Beware of eavesdroppers with RFID Technology

If you are thinking of implementing radio frequency identification (RFID) technology within your organisation and have yet to think about the security implications, you could be treading on dangerous ground.

Issuing this warning was John OLeary, director of education at CSI.

He pointed out that RFID involves the access of information wirelessly, and thus should be subjected to the same concerns associated with other types of wireless technologies.

This is even more crucial as the usage of RFID technology extends into more areas such as air ticketing, toll collection, physical access control, electronic article surveillance, animal identification, and even waste disposal, he said.

"RFID chips, in the billions, will generate mountains of information. How do we protect the information? What do we share with trading partners? And what do we do with all the RFID chips we generate?" he asked rhetorically.

Business rules will be needed to manage and direct the flood of information, he added. RFID technology is also liable to malfunction or subject to misuse, so organisations have to prepare to handle such problems should they arise.

For instance, people with malicious intent could use immobilisers to disrupt delivery fleets, causing damage to the organisation.

However, OLeary felt that privacy is one of the greatest sources of concern when using RFID technology. Privacy has to do with "protecting the information thats collected and stored on a RFID tag", as the fact that it is transmitted in an "open beam mode" to receivers makes it subject to interception, he said.

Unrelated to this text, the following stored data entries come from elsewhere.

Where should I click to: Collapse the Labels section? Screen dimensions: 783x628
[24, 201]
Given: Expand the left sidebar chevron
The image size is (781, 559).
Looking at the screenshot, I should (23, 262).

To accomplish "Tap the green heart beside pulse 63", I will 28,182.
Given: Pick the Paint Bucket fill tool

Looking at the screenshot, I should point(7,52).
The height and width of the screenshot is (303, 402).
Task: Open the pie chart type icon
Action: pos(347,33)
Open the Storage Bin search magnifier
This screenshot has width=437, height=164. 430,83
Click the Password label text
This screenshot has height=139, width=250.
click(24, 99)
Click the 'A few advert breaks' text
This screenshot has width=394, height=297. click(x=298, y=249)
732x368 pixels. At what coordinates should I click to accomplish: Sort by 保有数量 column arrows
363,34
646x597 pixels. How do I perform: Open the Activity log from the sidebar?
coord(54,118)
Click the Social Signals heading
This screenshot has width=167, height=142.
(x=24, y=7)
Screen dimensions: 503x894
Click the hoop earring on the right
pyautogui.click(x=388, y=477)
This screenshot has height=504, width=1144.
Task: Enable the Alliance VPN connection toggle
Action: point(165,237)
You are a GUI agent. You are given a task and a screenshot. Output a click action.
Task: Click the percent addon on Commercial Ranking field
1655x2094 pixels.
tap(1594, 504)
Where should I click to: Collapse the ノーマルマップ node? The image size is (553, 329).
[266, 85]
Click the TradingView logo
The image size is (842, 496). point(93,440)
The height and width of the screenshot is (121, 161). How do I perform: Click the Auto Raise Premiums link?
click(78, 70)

Encrypting the data transmitted could be one of the ways to prevent outsiders from accessing the information. If the information is not sensitive, then there is nothing to worry about, he said.

However, if "its specific information that differentiates you, or something that the disclosure of which could be a problem for you, then you should protect, preferably with encryption," OLeary said.

One would have to balance the cost of encryption, infrastructure, and operation against the value of the information that is being protected as well.

If there is information to be protected, who then should be in charge?

"The business manager responsible for the application for which RFID is being implemented must be involved in the discussion of protecting RFID data and its metadata. Likewise, the information security manager must be involved in selecting the methods to secure what the business manager deems necessary to secure," said OLeary.

Users should be aware that as one goes into the technology and uses it more and more, then he or she would become dependent on not only the technologys availability, but also its integrity, he said.

Users definitely have to start thinking about security as well, if RFID implementation is on the cards, as organisations could have to bear the consequences of regulatory and legal infringements if they fail to adequately protect information.

"You dont want to be made a business case study of how to do it wrong," O'Leary quipped.